WASHINGTON — David Shulkin, the secretary of veterans affairs, became the first Jewish member of the Trump administration after President Donald Trump’s daughter to speak out about the white supremacists and neo-Nazis who marched in Charlottesville, Virginia.
Shulkin, speaking Wednesday at Trump’s golf course in Bedminster, New Jersey, told reporters that he was “giving my personal opinions as an American and as a Jewish American,” according to The New York Times. “And for me in particular, I think in learning history, that we know that staying silent on these issues is simply not acceptable.”
The Washington Post quoted Shulkin as saying it is “a dishonor to our country’s veterans for the Nazis and the white supremacists to go unchallenged, and that we all have to speak up about this as Americans.”
Shulkin did not condemn the president, who on Tuesday said there were “very fine people on both sides” in Charlottesville, where white supremacists and counterprotesters clashed on Saturday. An alleged white supremacist plowed his car into a crowd of counterprotesters, killing a 32-year-old woman, Heather Heyer, and injuring at least 19.

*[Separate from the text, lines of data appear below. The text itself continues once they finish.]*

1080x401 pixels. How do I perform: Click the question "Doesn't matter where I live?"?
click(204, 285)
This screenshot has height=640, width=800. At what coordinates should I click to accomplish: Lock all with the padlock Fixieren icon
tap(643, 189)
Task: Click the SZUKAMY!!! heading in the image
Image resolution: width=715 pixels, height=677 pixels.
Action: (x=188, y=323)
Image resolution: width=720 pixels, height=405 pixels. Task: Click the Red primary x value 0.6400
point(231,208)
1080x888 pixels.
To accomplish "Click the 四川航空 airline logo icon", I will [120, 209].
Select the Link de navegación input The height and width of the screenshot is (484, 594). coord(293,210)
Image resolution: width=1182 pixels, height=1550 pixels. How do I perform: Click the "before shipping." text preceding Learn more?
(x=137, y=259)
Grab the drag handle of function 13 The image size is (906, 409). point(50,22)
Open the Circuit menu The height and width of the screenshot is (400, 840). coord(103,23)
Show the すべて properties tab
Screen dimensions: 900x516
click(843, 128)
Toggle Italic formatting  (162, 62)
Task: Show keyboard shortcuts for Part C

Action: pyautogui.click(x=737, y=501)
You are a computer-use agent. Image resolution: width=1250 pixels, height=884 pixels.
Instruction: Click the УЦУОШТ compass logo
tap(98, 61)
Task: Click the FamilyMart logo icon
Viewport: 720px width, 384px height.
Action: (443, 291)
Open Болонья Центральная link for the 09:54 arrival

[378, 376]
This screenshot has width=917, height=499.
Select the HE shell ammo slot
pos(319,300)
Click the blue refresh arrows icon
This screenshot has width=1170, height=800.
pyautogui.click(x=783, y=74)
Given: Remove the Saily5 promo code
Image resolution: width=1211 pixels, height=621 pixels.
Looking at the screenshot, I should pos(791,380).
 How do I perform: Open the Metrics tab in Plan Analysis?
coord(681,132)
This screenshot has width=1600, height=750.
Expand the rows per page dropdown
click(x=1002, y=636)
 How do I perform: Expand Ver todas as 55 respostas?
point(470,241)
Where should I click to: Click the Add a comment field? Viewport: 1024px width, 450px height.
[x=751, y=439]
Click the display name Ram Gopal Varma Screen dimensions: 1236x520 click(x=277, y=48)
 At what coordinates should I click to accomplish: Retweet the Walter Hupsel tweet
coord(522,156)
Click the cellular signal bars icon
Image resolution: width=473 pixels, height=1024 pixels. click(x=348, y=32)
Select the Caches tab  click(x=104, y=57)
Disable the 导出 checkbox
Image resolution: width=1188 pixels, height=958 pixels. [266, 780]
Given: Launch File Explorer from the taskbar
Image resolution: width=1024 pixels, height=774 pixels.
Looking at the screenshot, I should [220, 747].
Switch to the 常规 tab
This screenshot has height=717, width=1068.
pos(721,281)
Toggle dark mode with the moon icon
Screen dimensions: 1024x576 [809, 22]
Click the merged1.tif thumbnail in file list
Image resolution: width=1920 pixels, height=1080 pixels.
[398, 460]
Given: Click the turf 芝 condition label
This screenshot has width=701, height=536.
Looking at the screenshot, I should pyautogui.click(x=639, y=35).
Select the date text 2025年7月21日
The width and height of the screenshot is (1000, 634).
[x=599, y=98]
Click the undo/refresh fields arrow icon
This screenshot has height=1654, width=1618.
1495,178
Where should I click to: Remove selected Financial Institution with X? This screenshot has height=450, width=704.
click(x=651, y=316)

The Post quoted Shulkin as saying that Trump had done a “good job” of denouncing bigotry in the wake of the Charlottesville events.
Trump has repeatedly said that the protesters and the counterprotesters were both to blame for violence during the events last Friday and Saturday. During Friday night’s torchlit march and Saturday’s aborted rally, several marchers carried Nazi flags, and at times shouted anti-Semitic and racist slogans.
Trump’s daughter Ivanka, an unpaid senior adviser to her father, condemned the march on Sunday, tweeting, “There should be no place in society for racism, white supremacy and neo-nazis.”
Two Jewish members of the administration who shared the stage with the president during the Tuesday news conference have not publicly expressed their views about Trump’s remarks.
Gary Cohn, the director of the president’s National Economic Council, was said to be “disgusted” and “deeply upset” by the remarks, sources told The New York Times, but has not commented publicly.
Steven Mnuchin, the secretary of the Treasury, has not said anything publicly about the president’s remarks. Nor has Jared Kushner, the president’s son-in-law, who also is Jewish.
Shulkin’s remarks come as virtually the entire senior US military brass, in extraordinary statements, condemned the white supremacists in Charlottesville. The latest to do so was the chairman of the Joint Chiefs of Staff, Gen. Joe Dunford.
“I have been traveling, so I’ve been following in bits and pieces what’s been happening in Charlottesville and very saddened by the events there and the loss of life of the young lady who was hit by a vehicle,” he said, according to Department of Defense News. “I can absolutely and unambiguously tell you there is no place — no place — for racism and bigotry in the US military or in the United States as a whole.”
Dunford spoke after chiefs of the Army, the Air Force, the Navy, the Marines and the National Guard Bureau posted similar statements on social media.
“They were speaking directly to the force and to the American people: to the force to make clear that that kind of racism and bigotry is not going to stand inside the force,” Dunford said. “And to the American people, to remind them of the values for which we stand in the US military, which are reflective of the values of the United States.”